EXCERPTED PASSAGE:
"""
But on the other hand….
After working through my previous post in which I vent my own spleen about a lazy honors college student’s bashing me on Ratemyprofessor.com in the context of that student’s mediocre performance in class, it would be tempting to dismiss all honors students as slackers with an inordinate sense of entitlement. Such a dismissal might seem readily apparent in the wake of this past very trying semester with a class I inherited from a colleague the day before the term began whose members largely embodied that assessment.
But as the cynical pundit H.L. Mencken is famous for noting,
“For every complex problem, there is a solution that is simple, neat….and wrong.”
This fall I will have the privilege of once again teaching another student at the honors college in one of my courses in the humanities. This will be the third course in which I have taught this student and I am greatly looking forward to renewing our mutual love affair with higher education.
Drawing Presumptions into Question
This is a student who was homeschooled. Unlike the narrowly tailored products of homeschooling I so frequently encounter - students whose strengths are in their parents’ areas of strengths and whose unexamined prejudices and presumptions about the world mirror their parents’ as well - this student is intellectually curious, willing to explore areas of thought and experience outside the background out of which the student emerges.
While the truth is that most homeschooling is religiously and/or politically fundamentalist in its inception, seeking to create clones of narcissistic parents fearful that their children might actually become their own persons, this student has caused me to think twice about homeschooling. As it turns out, this student was homeschooled by a graduate educated parent out of fear for the child’s safety at the local public school. Smart kids often become targeted when they draw the mediocrity of their classmates to consciousness, often by their mere presence among them. As in so many other ways, the example of this student reminds me of Mencken’s caveat: one size simply does not fit all.
I originally became aware of this student in an intro Humanities course at the honors college a year ago. This science major/math minor produced some excellent presentations as a part of the group projects required by the course. I observed a natural teacher at work. I questioned whether science was this student’s real calling. As it turns out, it was. This freshman now turned sophomore is attending college on several competitive grants usually reserved for upperclassmen and graduate chemistry students and produced a presentation on an obscure chemical process for this spring’s Showcase of Undergraduate Research that was truly amazing. Even more amazing was the student's ability to explain the research in terms that even a non-science person could comprehend.
"""
DATASET SECTION:
"""
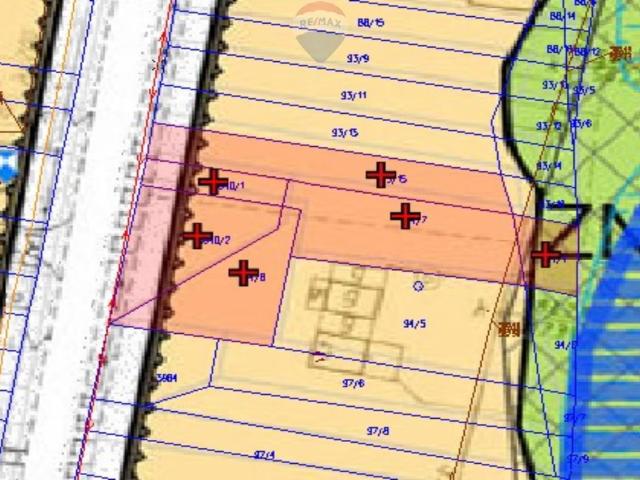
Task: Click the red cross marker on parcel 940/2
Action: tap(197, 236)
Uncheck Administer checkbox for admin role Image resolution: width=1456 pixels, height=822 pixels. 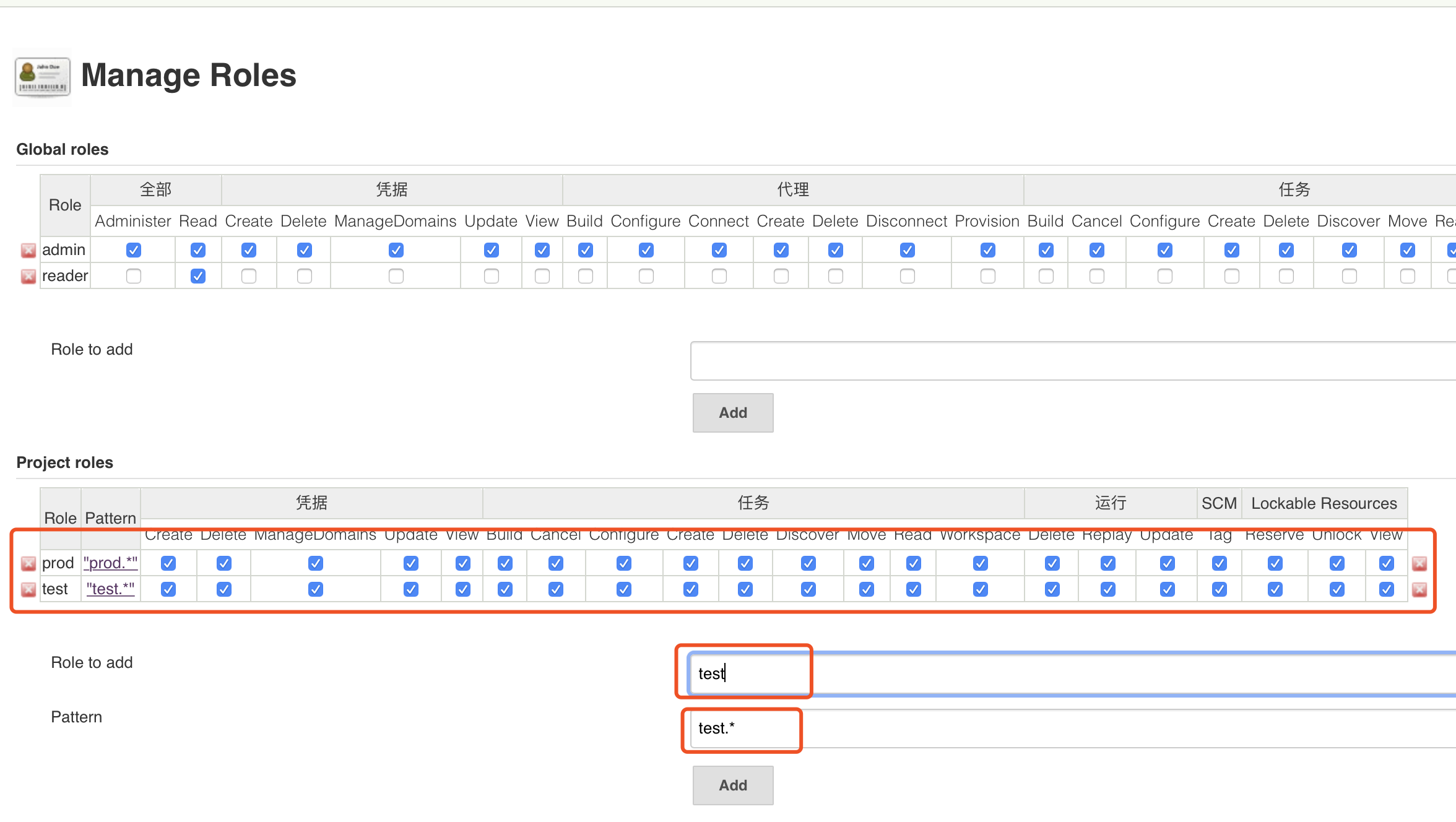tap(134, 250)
"""
Pick up the blog post about teaching honors college students where it stops and continue it, after the last sentence shown.

But what was even more amazing is that the initial contact with the humanities created a spark in this student which resulted in a burning desire to become the well-rounded product of a liberal arts university education. By the end of the fall semester, this student had become a double major, dropping the math minor and adding humanities to the degree program in one of the hard sciences, this all the while taking non-credit courses like swing dancing and attending a rally for the DREAM Act downtown to support one of the guest speakers in a class.
Perhaps the greatest joy in knowing this student is their engagement during office hours outside class. This student inevitably comes by with a question or something that they have been thinking about and wants to run it by me. I have learned a great deal from this student and this is one of the few students whose opinions I actually trust, not because they inevitably reflect my own but more often because they prompt me to reexamine why I think what I do.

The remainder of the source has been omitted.